Posted by Marina Milette-Morin on October 24, 2019 · 3 mins read

We’re harvesting black walnuts from the trees in Ottawa.

❔ What’s up with Walnuts?

Black walnut trees are abundant in our neighbourhood. They are mostly quite tall and old, with many properties containing multiple trees. Most houses consider them annoyances, since they drop their fruit aggressively, denting cars, staining sidewalks, and attacking those who walk beneath them on a windy day. Most of our neighbours are happy to let us pick up the fallen fruits, since they need to be gathered up and disposed of in yard waste. The rinds aren’t even good for compost, as large amounts of tannin can harm some plants.

These walnuts taste kind of like paint thinner. They’re very good for you, but definitely an aquired taste.

A bag of green walnut fruits
A bag of unprocessed walnuts
A black walnut cracked open
The inside of a black walnut

🌳 Harvesting

Harvesting the walnuts is pretty time consuming.
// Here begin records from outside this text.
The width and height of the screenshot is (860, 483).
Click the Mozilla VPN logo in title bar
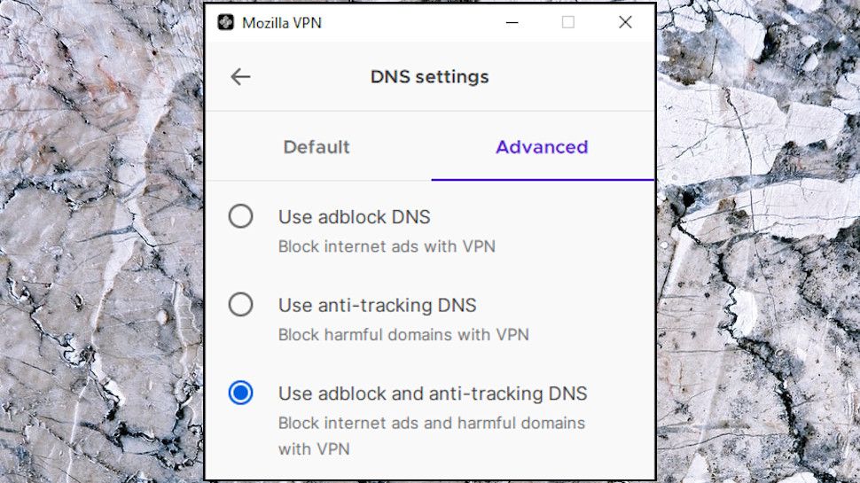226,23
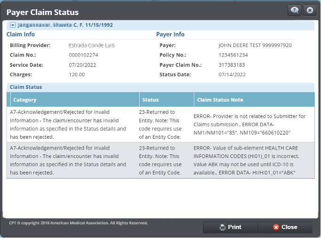Select the payer claim number 317383183
The image size is (321, 238).
pos(232,65)
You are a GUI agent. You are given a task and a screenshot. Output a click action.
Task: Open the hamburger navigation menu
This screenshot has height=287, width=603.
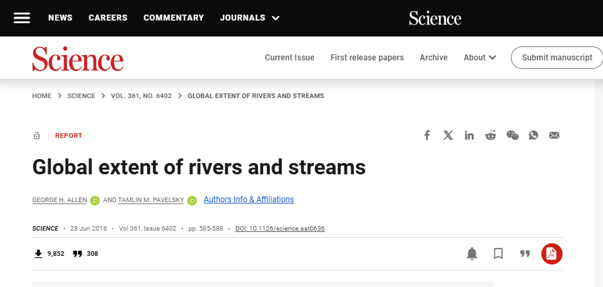(x=22, y=18)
We usually split it up so that one person is collecting them, and the other is quickly and roughly processing them.

A woman picking up walnuts from the side of a street
Smushing the walnuts in the street
A woman dropping walnut rinds into a tall paper bag
Dumping the rinds into yard waste bags

The person processing the fruits steps on them, then pries them apart to pull out the center nut. Toss the core into a bucket and the rind into a yard waste bag. I definitely recommend wearing plastic gloves and clothes you don’t mind getting stained.

💧 Processing

We put all our walnuts into a bucket, filled it with water, and stirred vigorously. After dumping and refilling the water a few times, the walnuts came out significantly cleaner.

A wicker basket lined with a paper bag, partially filled with walnuts
A basket of walnuts
A few walnuts in a bucket of water, with a stirring stick
Washing some walnuts

We put our nuts in cardboard boxes in shallow layers and left them in a garage over the winter. Unfortunately, squirrels stole most of them, so we’ll have to find a better solution for 2020.